══ Input records ══
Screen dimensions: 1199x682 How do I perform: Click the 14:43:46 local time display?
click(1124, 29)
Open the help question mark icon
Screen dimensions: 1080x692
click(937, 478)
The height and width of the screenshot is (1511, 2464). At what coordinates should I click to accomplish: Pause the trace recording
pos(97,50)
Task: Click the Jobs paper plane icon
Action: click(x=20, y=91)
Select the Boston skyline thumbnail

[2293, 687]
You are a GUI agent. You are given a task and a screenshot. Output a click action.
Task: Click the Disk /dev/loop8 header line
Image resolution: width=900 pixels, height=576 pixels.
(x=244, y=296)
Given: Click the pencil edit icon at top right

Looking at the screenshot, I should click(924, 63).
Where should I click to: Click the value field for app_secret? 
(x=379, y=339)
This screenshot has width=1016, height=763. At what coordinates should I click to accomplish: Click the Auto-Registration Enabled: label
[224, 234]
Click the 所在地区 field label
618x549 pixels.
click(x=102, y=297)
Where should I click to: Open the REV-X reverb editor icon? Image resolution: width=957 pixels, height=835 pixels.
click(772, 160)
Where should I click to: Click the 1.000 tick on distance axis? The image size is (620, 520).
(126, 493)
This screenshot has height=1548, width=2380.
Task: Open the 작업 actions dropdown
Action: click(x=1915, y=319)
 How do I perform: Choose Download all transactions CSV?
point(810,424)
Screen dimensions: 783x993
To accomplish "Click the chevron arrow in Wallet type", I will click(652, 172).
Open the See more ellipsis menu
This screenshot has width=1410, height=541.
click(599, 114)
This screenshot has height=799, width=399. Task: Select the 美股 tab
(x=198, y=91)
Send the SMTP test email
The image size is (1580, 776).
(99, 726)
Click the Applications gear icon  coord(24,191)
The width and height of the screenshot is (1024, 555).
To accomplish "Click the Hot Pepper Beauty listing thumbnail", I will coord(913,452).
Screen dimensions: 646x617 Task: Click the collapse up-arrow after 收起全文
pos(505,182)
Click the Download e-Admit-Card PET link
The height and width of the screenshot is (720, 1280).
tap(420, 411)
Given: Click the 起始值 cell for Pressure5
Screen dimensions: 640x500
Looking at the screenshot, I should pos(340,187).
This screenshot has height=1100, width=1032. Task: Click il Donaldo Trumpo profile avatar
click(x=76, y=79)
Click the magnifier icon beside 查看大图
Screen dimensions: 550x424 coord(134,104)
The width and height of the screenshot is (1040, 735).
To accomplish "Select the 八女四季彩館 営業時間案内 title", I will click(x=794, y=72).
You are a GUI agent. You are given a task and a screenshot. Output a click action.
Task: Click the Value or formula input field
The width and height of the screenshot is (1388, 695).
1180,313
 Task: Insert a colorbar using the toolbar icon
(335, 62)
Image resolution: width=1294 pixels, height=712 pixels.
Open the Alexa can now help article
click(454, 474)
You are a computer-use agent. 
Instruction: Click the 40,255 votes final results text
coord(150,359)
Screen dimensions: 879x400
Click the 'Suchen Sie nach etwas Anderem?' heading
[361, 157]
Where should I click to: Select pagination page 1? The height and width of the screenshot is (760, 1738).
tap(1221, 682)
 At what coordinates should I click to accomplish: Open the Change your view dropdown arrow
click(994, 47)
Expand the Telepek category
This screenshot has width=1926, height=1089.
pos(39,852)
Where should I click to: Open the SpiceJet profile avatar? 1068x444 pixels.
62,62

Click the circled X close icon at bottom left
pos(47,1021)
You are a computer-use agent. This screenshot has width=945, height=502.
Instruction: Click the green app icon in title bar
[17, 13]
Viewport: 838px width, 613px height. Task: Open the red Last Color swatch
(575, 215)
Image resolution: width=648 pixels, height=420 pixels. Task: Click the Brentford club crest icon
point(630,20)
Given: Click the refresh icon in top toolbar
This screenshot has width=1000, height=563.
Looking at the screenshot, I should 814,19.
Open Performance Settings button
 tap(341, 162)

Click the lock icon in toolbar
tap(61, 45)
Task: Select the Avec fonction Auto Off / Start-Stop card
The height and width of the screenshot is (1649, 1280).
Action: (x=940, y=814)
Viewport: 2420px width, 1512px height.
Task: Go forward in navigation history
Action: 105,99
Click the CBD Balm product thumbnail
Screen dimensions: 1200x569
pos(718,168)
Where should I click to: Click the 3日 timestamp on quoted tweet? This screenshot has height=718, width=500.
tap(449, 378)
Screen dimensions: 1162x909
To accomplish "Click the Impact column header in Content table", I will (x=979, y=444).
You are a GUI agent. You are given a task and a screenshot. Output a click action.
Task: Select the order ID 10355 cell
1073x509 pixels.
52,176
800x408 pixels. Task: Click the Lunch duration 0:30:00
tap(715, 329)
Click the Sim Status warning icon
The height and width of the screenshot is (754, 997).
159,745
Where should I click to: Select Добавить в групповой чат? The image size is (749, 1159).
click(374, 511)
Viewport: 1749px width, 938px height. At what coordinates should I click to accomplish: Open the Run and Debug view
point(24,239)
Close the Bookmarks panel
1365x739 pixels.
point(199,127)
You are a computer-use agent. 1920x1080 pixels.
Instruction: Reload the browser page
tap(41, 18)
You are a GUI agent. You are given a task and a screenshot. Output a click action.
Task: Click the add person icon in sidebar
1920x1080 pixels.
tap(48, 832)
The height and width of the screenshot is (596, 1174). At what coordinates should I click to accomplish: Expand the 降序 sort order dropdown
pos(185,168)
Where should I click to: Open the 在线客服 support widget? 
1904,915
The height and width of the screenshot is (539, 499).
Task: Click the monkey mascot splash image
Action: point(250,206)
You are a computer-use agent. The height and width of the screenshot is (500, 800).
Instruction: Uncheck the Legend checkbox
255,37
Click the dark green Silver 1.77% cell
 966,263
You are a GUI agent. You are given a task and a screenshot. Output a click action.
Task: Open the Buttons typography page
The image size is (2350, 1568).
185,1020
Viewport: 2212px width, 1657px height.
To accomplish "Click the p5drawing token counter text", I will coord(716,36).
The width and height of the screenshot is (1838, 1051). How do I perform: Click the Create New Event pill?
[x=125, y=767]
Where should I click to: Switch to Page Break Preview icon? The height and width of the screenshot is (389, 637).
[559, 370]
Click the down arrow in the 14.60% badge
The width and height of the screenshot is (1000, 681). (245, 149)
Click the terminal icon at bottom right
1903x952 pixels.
═══
Turn the entries above into a numbered list that includes every line except the blank ones.

## Result for this exercise
1. Screen dimensions: 1199x682 How do I perform: Click the 14:43:46 local time display?
2. click(1124, 29)
3. Open the help question mark icon
4. Screen dimensions: 1080x692
5. click(937, 478)
6. The height and width of the screenshot is (1511, 2464). At what coordinates should I click to accomplish: Pause the trace recording
7. pos(97,50)
8. Task: Click the Jobs paper plane icon
9. Action: click(x=20, y=91)
10. Select the Boston skyline thumbnail
11. [2293, 687]
12. You are a GUI agent. You are given a task and a screenshot. Output a click action.
13. Task: Click the Disk /dev/loop8 header line
14. Image resolution: width=900 pixels, height=576 pixels.
15. (x=244, y=296)
16. Given: Click the pencil edit icon at top right
17. Looking at the screenshot, I should click(924, 63).
18. Where should I click to: Click the value field for app_secret? 
19. (x=379, y=339)
20. This screenshot has width=1016, height=763. At what coordinates should I click to accomplish: Click the Auto-Registration Enabled: label
21. [224, 234]
22. Click the 所在地区 field label
23. 618x549 pixels.
24. click(x=102, y=297)
25. Where should I click to: Open the REV-X reverb editor icon? Image resolution: width=957 pixels, height=835 pixels.
26. click(772, 160)
27. Where should I click to: Click the 1.000 tick on distance axis? The image size is (620, 520).
28. (126, 493)
29. This screenshot has height=1548, width=2380.
30. Task: Open the 작업 actions dropdown
31. Action: click(x=1915, y=319)
32.  How do I perform: Choose Download all transactions CSV?
33. point(810,424)
34. Screen dimensions: 783x993
35. To accomplish "Click the chevron arrow in Wallet type", I will click(652, 172).
36. Open the See more ellipsis menu
37. This screenshot has width=1410, height=541.
38. click(599, 114)
39. This screenshot has height=799, width=399. Task: Select the 美股 tab
40. (x=198, y=91)
41. Send the SMTP test email
42. The image size is (1580, 776).
43. (99, 726)
44. Click the Applications gear icon  coord(24,191)
45. The width and height of the screenshot is (1024, 555).
46. To accomplish "Click the Hot Pepper Beauty listing thumbnail", I will coord(913,452).
47. Screen dimensions: 646x617 Task: Click the collapse up-arrow after 收起全文
48. pos(505,182)
49. Click the Download e-Admit-Card PET link
50. The height and width of the screenshot is (720, 1280).
51. tap(420, 411)
52. Given: Click the 起始值 cell for Pressure5
53. Screen dimensions: 640x500
54. Looking at the screenshot, I should pos(340,187).
55. This screenshot has height=1100, width=1032. Task: Click il Donaldo Trumpo profile avatar
56. click(x=76, y=79)
57. Click the magnifier icon beside 查看大图
58. Screen dimensions: 550x424 coord(134,104)
59. The width and height of the screenshot is (1040, 735).
60. To accomplish "Select the 八女四季彩館 営業時間案内 title", I will click(x=794, y=72).
61. You are a GUI agent. You are given a task and a screenshot. Output a click action.
62. Task: Click the Value or formula input field
63. The width and height of the screenshot is (1388, 695).
64. 1180,313
65.  Task: Insert a colorbar using the toolbar icon
66. (335, 62)
67. Image resolution: width=1294 pixels, height=712 pixels.
68. Open the Alexa can now help article
69. click(454, 474)
70. You are a computer-use agent. 
71. Instruction: Click the 40,255 votes final results text
72. coord(150,359)
73. Screen dimensions: 879x400
74. Click the 'Suchen Sie nach etwas Anderem?' heading
75. [361, 157]
76. Where should I click to: Select pagination page 1? The height and width of the screenshot is (760, 1738).
77. tap(1221, 682)
78.  At what coordinates should I click to accomplish: Open the Change your view dropdown arrow
79. click(994, 47)
80. Expand the Telepek category
81. This screenshot has width=1926, height=1089.
82. pos(39,852)
83. Where should I click to: Open the SpiceJet profile avatar? 1068x444 pixels.
84. 62,62
85. Click the circled X close icon at bottom left
86. pos(47,1021)
87. You are a computer-use agent. This screenshot has width=945, height=502.
88. Instruction: Click the green app icon in title bar
89. [17, 13]
90. Viewport: 838px width, 613px height. Task: Open the red Last Color swatch
91. (575, 215)
92. Image resolution: width=648 pixels, height=420 pixels. Task: Click the Brentford club crest icon
93. point(630,20)
94. Given: Click the refresh icon in top toolbar
95. This screenshot has width=1000, height=563.
96. Looking at the screenshot, I should 814,19.
97. Open Performance Settings button
98.  tap(341, 162)
99. Click the lock icon in toolbar
100. tap(61, 45)
101. Task: Select the Avec fonction Auto Off / Start-Stop card
102. The height and width of the screenshot is (1649, 1280).
103. Action: (x=940, y=814)
104. Viewport: 2420px width, 1512px height.
105. Task: Go forward in navigation history
106. Action: 105,99
107. Click the CBD Balm product thumbnail
108. Screen dimensions: 1200x569
109. pos(718,168)
110. Where should I click to: Click the 3日 timestamp on quoted tweet? This screenshot has height=718, width=500.
111. tap(449, 378)
112. Screen dimensions: 1162x909
113. To accomplish "Click the Impact column header in Content table", I will (x=979, y=444).
114. You are a GUI agent. You are given a task and a screenshot. Output a click action.
115. Task: Select the order ID 10355 cell
116. 1073x509 pixels.
117. 52,176
118. 800x408 pixels. Task: Click the Lunch duration 0:30:00
119. tap(715, 329)
120. Click the Sim Status warning icon
121. The height and width of the screenshot is (754, 997).
122. 159,745
123. Where should I click to: Select Добавить в групповой чат? The image size is (749, 1159).
124. click(374, 511)
125. Viewport: 1749px width, 938px height. At what coordinates should I click to accomplish: Open the Run and Debug view
126. point(24,239)
127. Close the Bookmarks panel
128. 1365x739 pixels.
129. point(199,127)
130. You are a computer-use agent. 1920x1080 pixels.
131. Instruction: Reload the browser page
132. tap(41, 18)
133. You are a GUI agent. You are given a task and a screenshot. Output a click action.
134. Task: Click the add person icon in sidebar
135. 1920x1080 pixels.
136. tap(48, 832)
137. The height and width of the screenshot is (596, 1174). At what coordinates should I click to accomplish: Expand the 降序 sort order dropdown
138. pos(185,168)
139. Where should I click to: Open the 在线客服 support widget? 
140. 1904,915
141. The height and width of the screenshot is (539, 499).
142. Task: Click the monkey mascot splash image
143. Action: point(250,206)
144. You are a computer-use agent. The height and width of the screenshot is (500, 800).
145. Instruction: Uncheck the Legend checkbox
146. 255,37
147. Click the dark green Silver 1.77% cell
148.  966,263
149. You are a GUI agent. You are given a task and a screenshot. Output a click action.
150. Task: Open the Buttons typography page
151. The image size is (2350, 1568).
152. 185,1020
153. Viewport: 2212px width, 1657px height.
154. To accomplish "Click the p5drawing token counter text", I will coord(716,36).
155. The width and height of the screenshot is (1838, 1051). How do I perform: Click the Create New Event pill?
156. [x=125, y=767]
157. Where should I click to: Switch to Page Break Preview icon? The height and width of the screenshot is (389, 637).
158. [559, 370]
159. Click the down arrow in the 14.60% badge
160. The width and height of the screenshot is (1000, 681). (245, 149)
161. Click the terminal icon at bottom right
162. 1903x952 pixels.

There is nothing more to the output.